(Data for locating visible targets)
* start *

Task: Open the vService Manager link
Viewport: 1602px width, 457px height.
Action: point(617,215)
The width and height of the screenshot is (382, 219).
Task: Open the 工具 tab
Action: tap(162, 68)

* end *

Switch "Viewport" to "Window" throughout the items above and keep everything else the same.

Task: Open the vService Manager link
Window: 1602px width, 457px height.
Action: point(617,215)
The width and height of the screenshot is (382, 219).
Task: Open the 工具 tab
Action: tap(162, 68)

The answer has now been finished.